++++ Passage shown ++++
THE BLOG
10/22/2010 11:47 pm ET | Updated May 25, 2011

Qarmat Ali AND KBR, Redux

Holy KBR, Batman. Will this fiendish clown prince of corporate cupidity ever cease and desist?

Excellent question, Boy Wonder. I fear that as long as there is a U.S. taxpayer supported government LOGCAP program to be plundered KBR will always be with us.

Well, okay, Adam West never really had that exchange with Burt Ward. And, after my post yesterday on KBR I really didn't intend to write on KBR again.

But that was before I saw today's press release from the Senate Democratic Policy Committee.

Follow up report is delayed:

DORGAN: DOD IG REPORT CONFIRMS PENTAGON DROPPED THE BALL ON CHEMICAL EXPOSURE OF U.S. TROOPS IN IRAQ

(WASHINGTON, D.C.) --- U.S. Senator Byron Dorgan (D-ND) said Friday a preliminary report of an investigation by the Department of Defense Inspector General confirms that the Pentagon dropped the ball in responding to the exposure of hundreds of U.S. troops to a deadly chemical in Iraq. Those failures left some exposed soldiers unaware that they had been exposed to the deadly chemical and without follow up health monitoring and treatment. Monitoring tests performed on other soldiers who were informed of their exposure were so inadequate that the agency that performed them now admits they have a "low level of confidence" in those tests.

A second and more detailed Inspector General's report, originally scheduled to be released this month, has now been moved back to the end of the year, a development Dorgan said he finds "disappointing."

The Senate Armed Services Committee and Dorgan requested IG investigations after he chaired hearings by the Senate Democratic Policy Committee (DPC), in June 2008 and August 2009. The hearings revealed that troops from Indiana, Oregon, South Carolina, and West Virginia were exposed to sodium dichromate, a known and highly potent carcinogen at the Qarmat Ali water treatment facility in Iraq. The DPC hearings revealed multiple failures by the contractor, KBR, and the Army's failure to adequately monitor, test, and notify soldiers who may have been exposed of the health risks they may now face.
++++
## Exercise tasks:
**a.** Can you give the stretch of the blog post from "Excellent question, Boy" through "Democratic Policy Committee." again, substituting "Robin" for "Boy Wonder"?
**b.** What does the blog post say, summed up in two sentences?
The material that follows comes from a separate source and is unrelated to the blog post.
++++ Record excerpts ++++
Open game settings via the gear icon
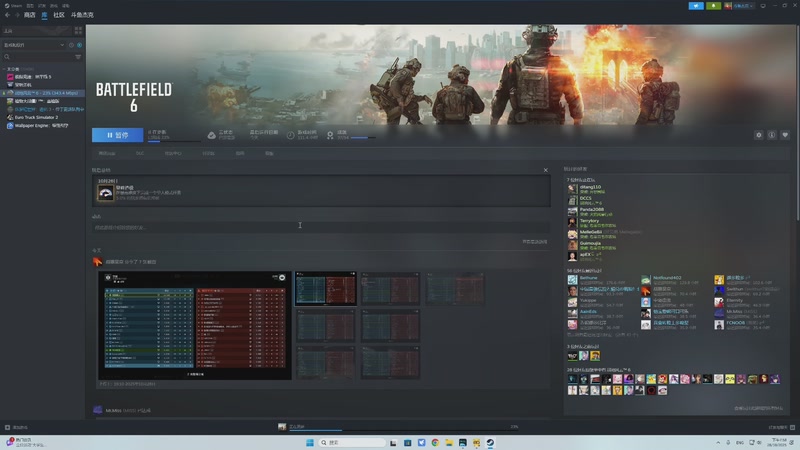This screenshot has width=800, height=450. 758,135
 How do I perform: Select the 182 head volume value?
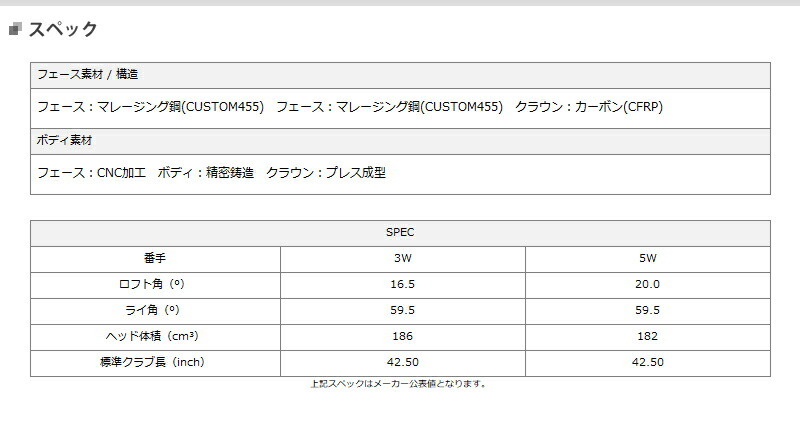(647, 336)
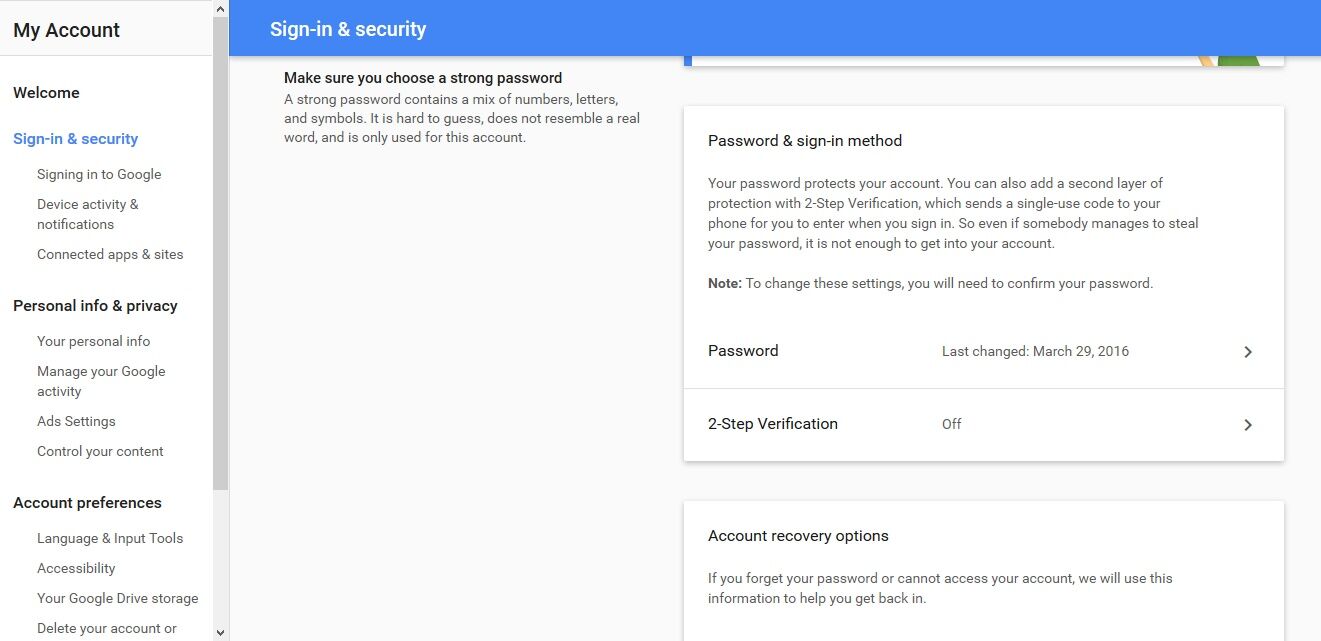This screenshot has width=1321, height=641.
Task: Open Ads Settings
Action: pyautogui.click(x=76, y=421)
++++
++++ Record excerpts ++++
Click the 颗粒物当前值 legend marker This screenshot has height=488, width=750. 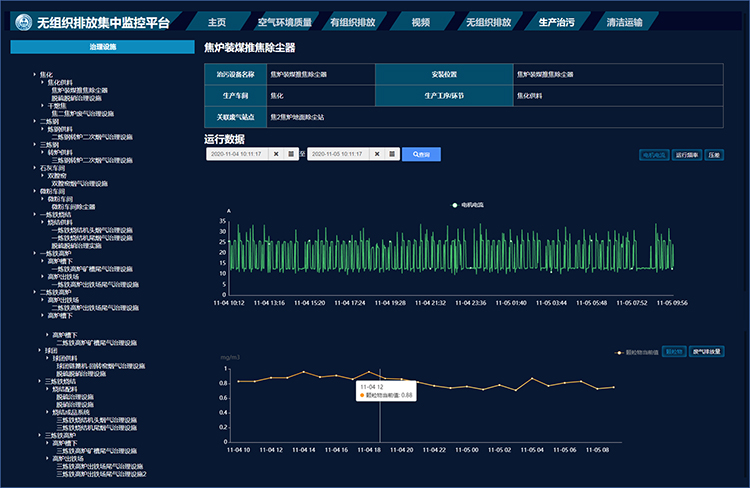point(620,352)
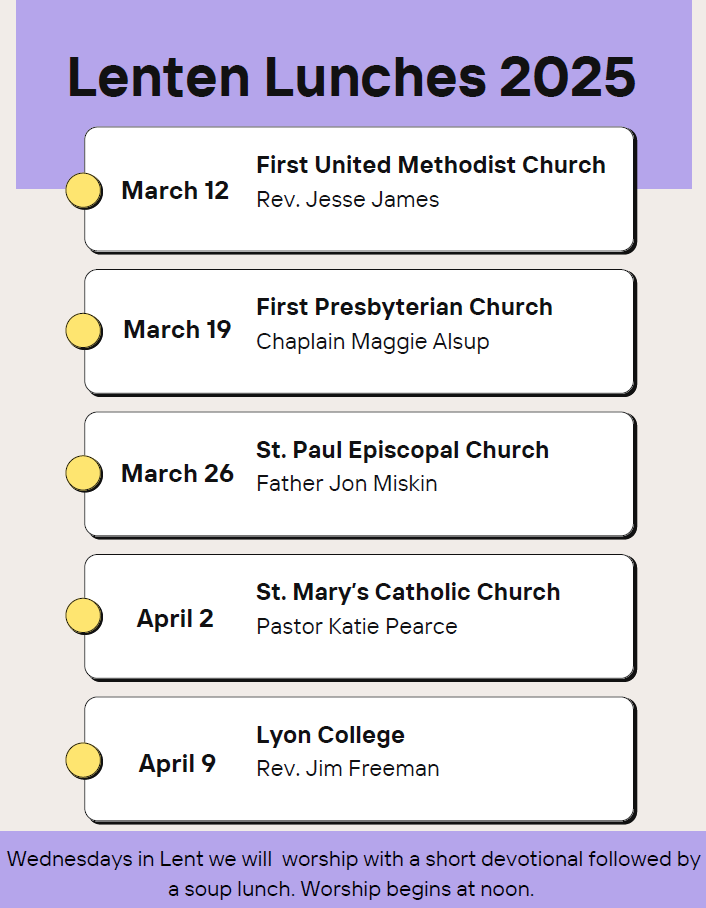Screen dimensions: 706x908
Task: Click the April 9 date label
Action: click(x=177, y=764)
++++
## Answer set:
**a.**
Excellent question, Robin. I fear that as long as there is a U.S. taxpayer supported government LOGCAP program to be plundered KBR will always be with us.

Well, okay, Adam West never really had that exchange with Burt Ward. And, after my post yesterday on KBR I really didn't intend to write on KBR again.

But that was before I saw today's press release from the Senate Democratic Policy Committee.

**b.** After not intending to write about KBR again, the author quotes a Senate Democratic Policy Committee press release in which Senator Byron Dorgan says a preliminary Defense Department Inspector General report confirms the Pentagon dropped the ball on the exposure of hundreds of U.S. troops to a deadly chemical in Iraq. The release says some exposed soldiers were never told and got no follow-up monitoring, that a more detailed report has been delayed to the end of the year, and that earlier hearings revealed failures by KBR and the Army at the Qarmat Ali water treatment facility, where troops were exposed to sodium dichromate.